§ YOUR INSTRUCTIONS
Please set down, word for word, the line that contains "Given: Open the" and every line after it to the end of the entries below, omitting the pictures.

§ Screenshot grounding data
========================================================================
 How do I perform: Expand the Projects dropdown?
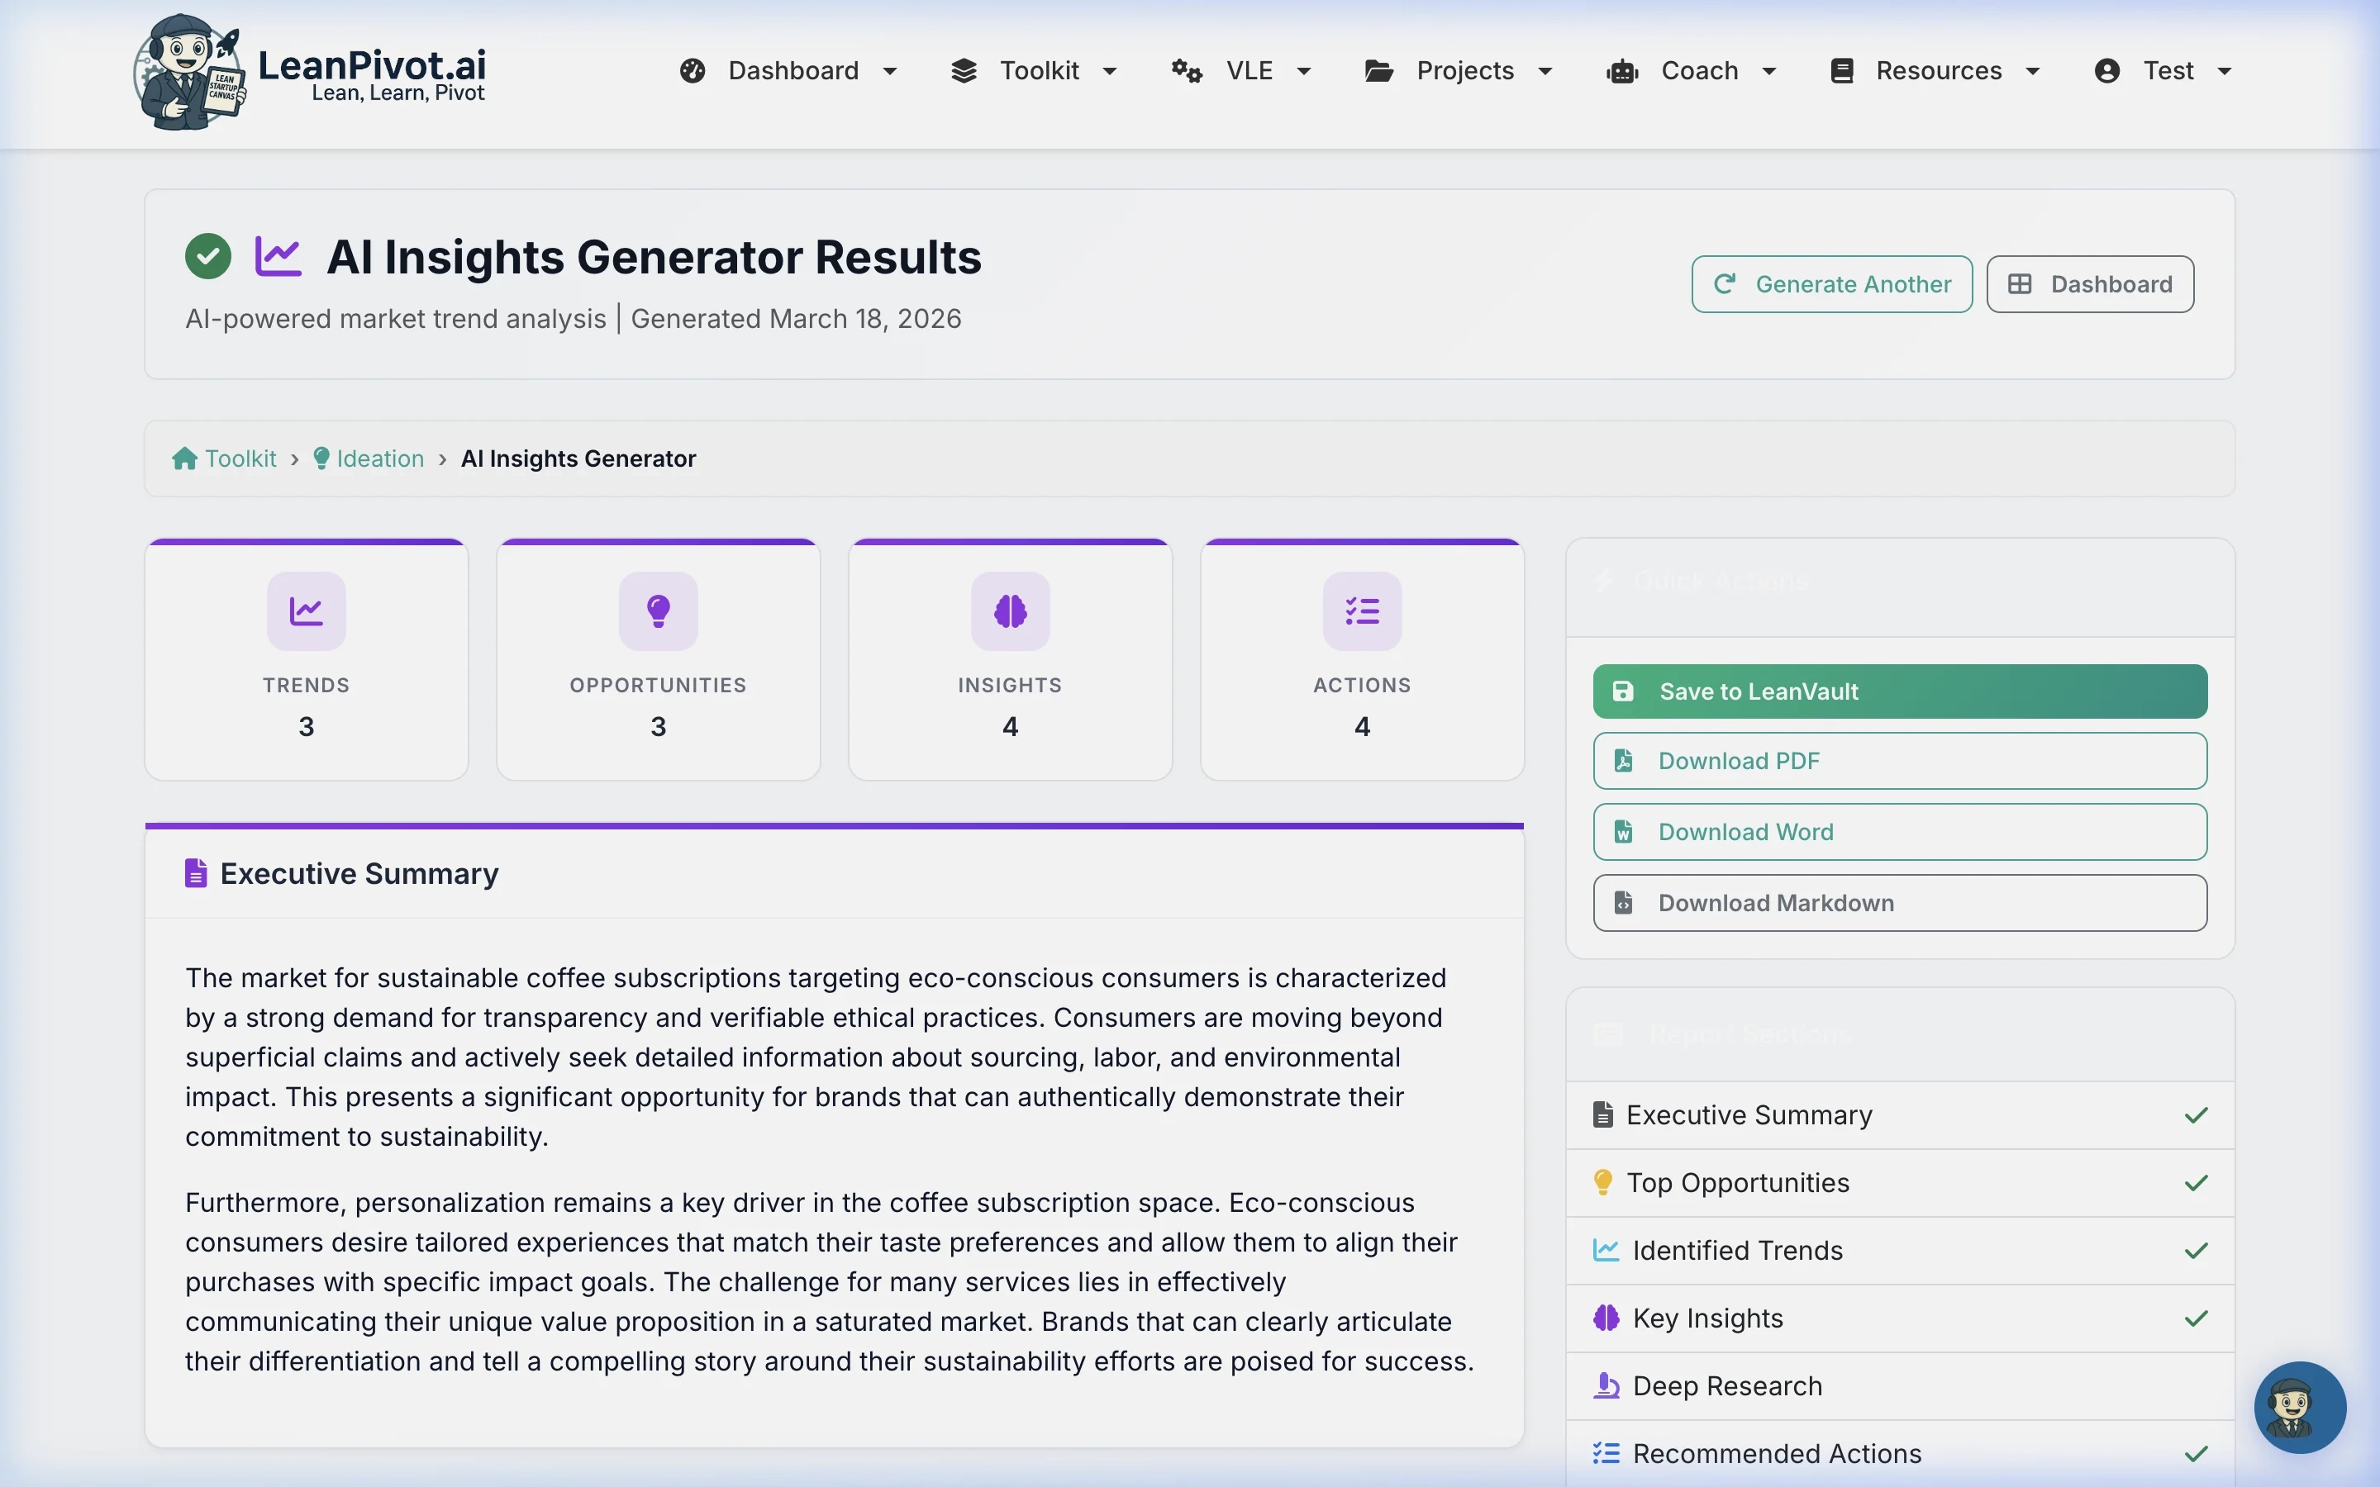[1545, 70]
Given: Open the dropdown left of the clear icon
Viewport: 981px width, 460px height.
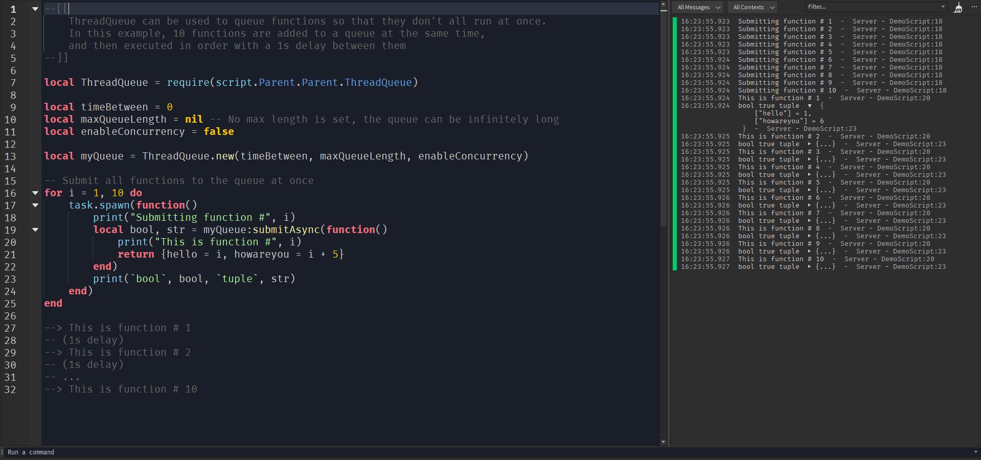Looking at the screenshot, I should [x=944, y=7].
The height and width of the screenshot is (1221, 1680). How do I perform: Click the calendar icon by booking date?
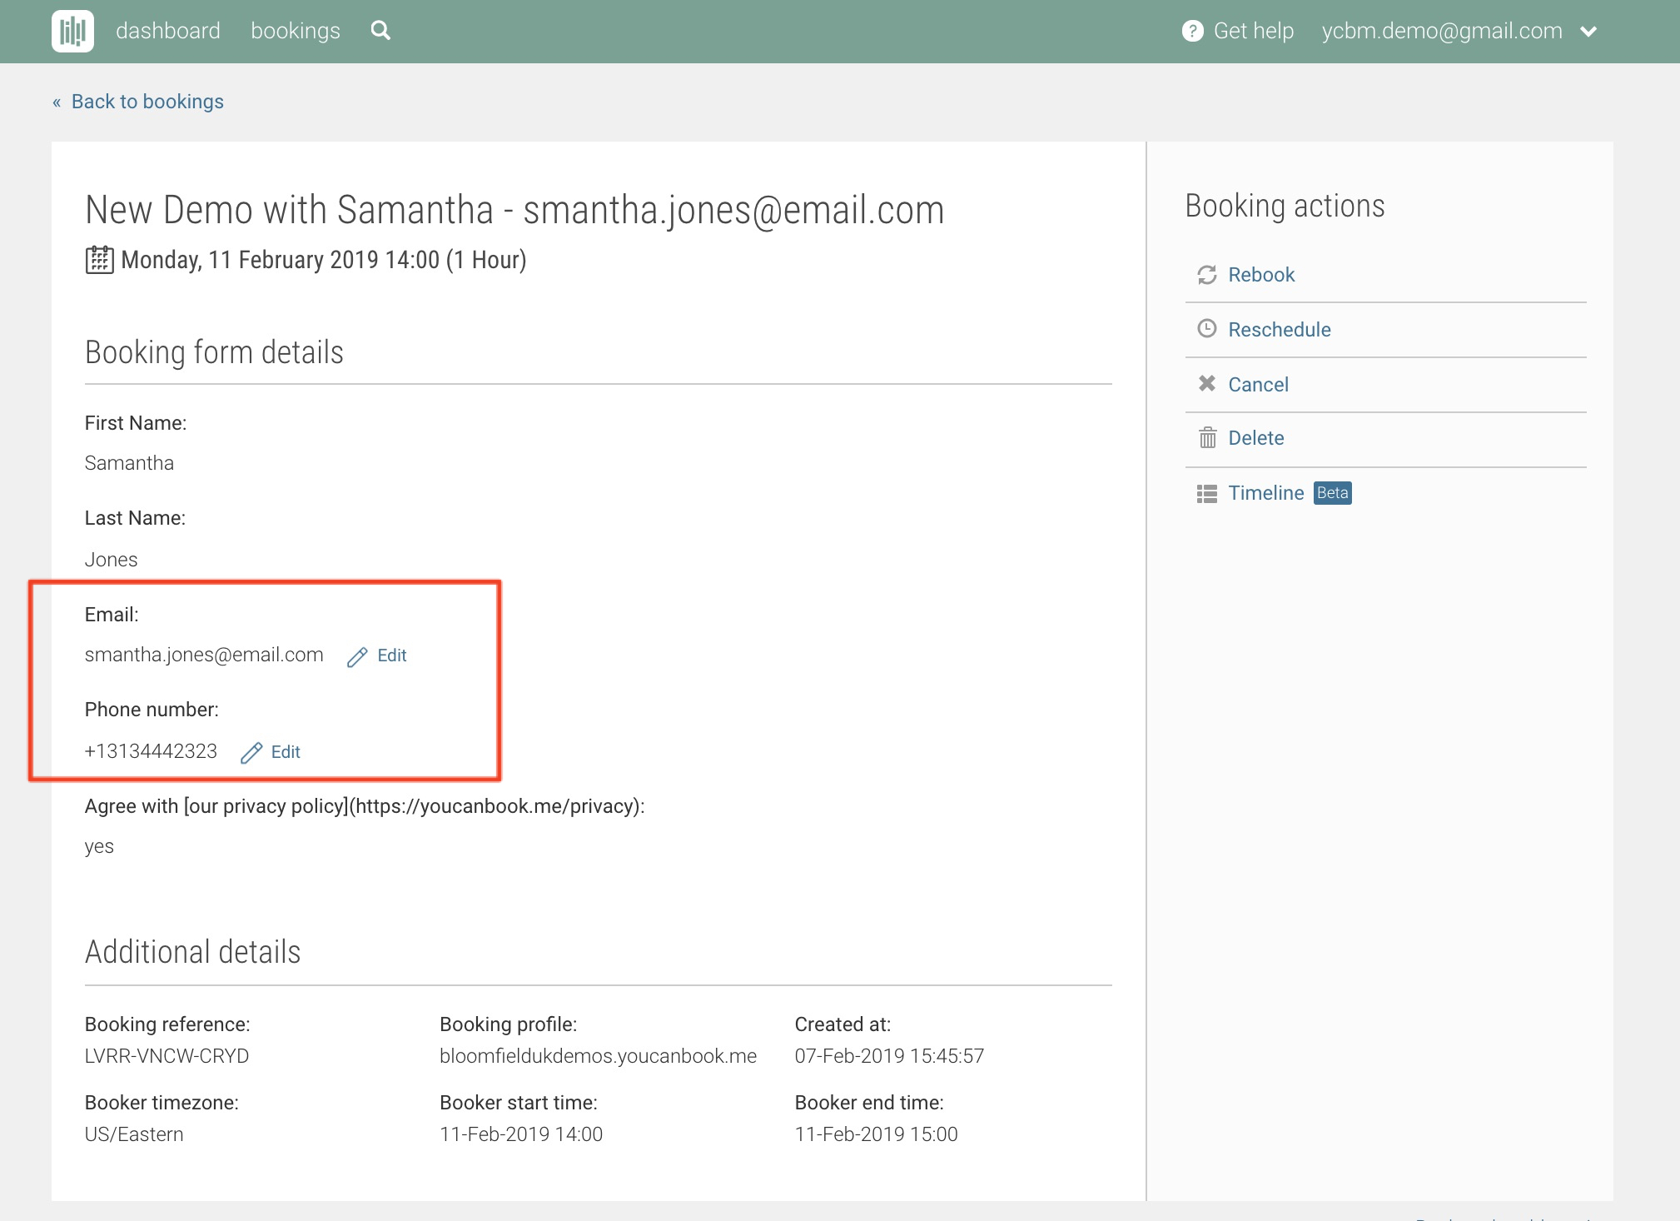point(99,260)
========================================================================
§ SOLUTION FOR THIS PROBLEM
Given: Open the dropdown left of the clear icon
Viewport: 981px width, 460px height.
Looking at the screenshot, I should [x=944, y=7].
The height and width of the screenshot is (1221, 1680). How do I perform: Click the calendar icon by booking date?
point(99,260)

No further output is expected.